Learning Objectives:
Determine and interpret z-scores
Interpret percentiles
Determine and interpret quartiles
Determine and interpret the interquartile range
Check a set of data for outliers
Z-Score Definition:
Represents the distance of a data value from the mean in terms of standard deviations.
Calculated as:
Z = (Data value - Mean) / Standard Deviation
Two types of z-scores: population z-score and sample z-score.
Characteristics:
Unitless
Mean = 0
Standard Deviation = 1
Imene:
Score: 88
Mean (m) = 73.2, Standard Deviation (s) = 8.5
Akito:
Score: 91
Mean (m) = 75.8, Standard Deviation (s) = 9.2
Z-Scores computed showed:
Imene: 1.74
Akito: 1.65
Conclusion: Imene performed better relatively despite both scoring above average.
Definition:
The kth percentile (Pk) is a value where k percent of observations are less than or equal to that value.
Example:
Antonia's SAT Mathematics score of 600 is in the 74th percentile, meaning 74% scored below her and 26% above.
Definition:
Quartiles split data into four equal parts:
Q1: 25th percentile
Q2: 50th percentile (median)
Q3: 75th percentile
Finding Quartiles:
Arrange data in ascending order.
Determine Q2 (median).
Divide data into halves to find Q1 and Q3.
Example:
Using Chicago ride-share data:
Q1 = 2.2 miles
Q2 (Median) = 4.85 miles
Q3 = 9.4 miles
Definition:
IQR measures the range of the middle 50% of data: IQR = Q3 - Q1.

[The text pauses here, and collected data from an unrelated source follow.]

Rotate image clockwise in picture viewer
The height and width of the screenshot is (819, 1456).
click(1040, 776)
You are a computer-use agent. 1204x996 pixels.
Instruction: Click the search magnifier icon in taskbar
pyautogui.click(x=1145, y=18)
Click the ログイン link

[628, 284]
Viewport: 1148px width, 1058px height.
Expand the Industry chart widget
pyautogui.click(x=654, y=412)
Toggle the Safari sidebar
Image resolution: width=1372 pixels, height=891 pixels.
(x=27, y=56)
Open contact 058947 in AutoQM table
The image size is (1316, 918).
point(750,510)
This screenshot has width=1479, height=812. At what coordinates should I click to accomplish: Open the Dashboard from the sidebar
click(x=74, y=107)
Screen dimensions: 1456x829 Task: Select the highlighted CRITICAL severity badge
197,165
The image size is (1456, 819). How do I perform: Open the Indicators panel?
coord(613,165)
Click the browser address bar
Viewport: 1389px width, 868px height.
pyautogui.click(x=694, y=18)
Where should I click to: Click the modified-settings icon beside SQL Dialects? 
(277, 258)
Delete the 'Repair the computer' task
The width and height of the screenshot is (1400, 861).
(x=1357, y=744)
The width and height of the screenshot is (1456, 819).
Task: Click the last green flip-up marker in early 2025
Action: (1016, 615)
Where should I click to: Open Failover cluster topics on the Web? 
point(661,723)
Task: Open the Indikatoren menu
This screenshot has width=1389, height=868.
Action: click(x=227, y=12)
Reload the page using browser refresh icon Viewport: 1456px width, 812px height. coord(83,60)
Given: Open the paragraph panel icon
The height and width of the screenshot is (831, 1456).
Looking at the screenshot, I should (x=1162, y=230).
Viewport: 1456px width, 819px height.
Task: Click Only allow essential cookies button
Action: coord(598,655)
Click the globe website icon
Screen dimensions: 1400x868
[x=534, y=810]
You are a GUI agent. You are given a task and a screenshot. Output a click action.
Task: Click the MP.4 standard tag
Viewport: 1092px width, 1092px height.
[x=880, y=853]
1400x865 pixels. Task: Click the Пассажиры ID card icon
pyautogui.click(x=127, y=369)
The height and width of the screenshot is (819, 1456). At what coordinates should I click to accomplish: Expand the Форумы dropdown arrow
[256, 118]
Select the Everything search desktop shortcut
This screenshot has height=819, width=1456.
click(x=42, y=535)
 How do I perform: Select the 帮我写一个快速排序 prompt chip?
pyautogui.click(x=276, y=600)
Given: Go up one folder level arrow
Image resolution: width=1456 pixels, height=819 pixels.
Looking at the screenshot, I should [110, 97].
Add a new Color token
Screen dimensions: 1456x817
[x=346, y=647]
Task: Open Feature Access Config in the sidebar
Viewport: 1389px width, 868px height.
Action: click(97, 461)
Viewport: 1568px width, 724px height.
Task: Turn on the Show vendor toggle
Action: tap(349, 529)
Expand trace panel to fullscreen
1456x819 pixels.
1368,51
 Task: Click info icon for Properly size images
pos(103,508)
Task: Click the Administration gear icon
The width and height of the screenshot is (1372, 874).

For the ride-share data, IQR = 9.4 - 2.2 = 7.2 miles.
Definition:
Outliers are extreme observations that can skew analysis and may result from errors.
Steps to Identify Outliers:
Calculate Q1 and Q3.
Compute IQR.
Determine fences:
Lower Fence = Q1 - 1.5(IQR)
Upper Fence = Q3 + 1.5(IQR)
Identify outliers as values below the lower fence or above the upper fence.
Calculated Q1 = 2.2, Q3 = 9.4.
IQR found to be 7.2.
Fences:
Lower Fence = 2.2 - 10.8 = -8.6 miles (no outliers)
Upper Fence = 9.4 + 10.8 = 20.2 miles (rides 21.3, 21.6, 23.2, and 42.3 miles identified as outliers).
Learning Objectives:
Compute the five-number summary
Draw and interpret boxplots
Five-Number Summary Includes:
Minimum
Q1
Median (Q2)
Q3
Maximum
Example:
For the Chicago ride-share data:
Summary: MIN = 0.4, Q1 = 2.2, M = 4.85, Q3 = 9.4, MAX = 42.3
Steps to Draw a Boxplot:
Calculate lower and upper fences.
Create a number line, marking Q1, Q2, Q3.
Form the box and draw "whiskers" to the data values within the fences.
Mark outliers with an asterisk.
Example:
Analysis of shared vs. non-shared ride distances indicated differences in median distance and spread, suggesting a preference for sharing rides for shorter distances.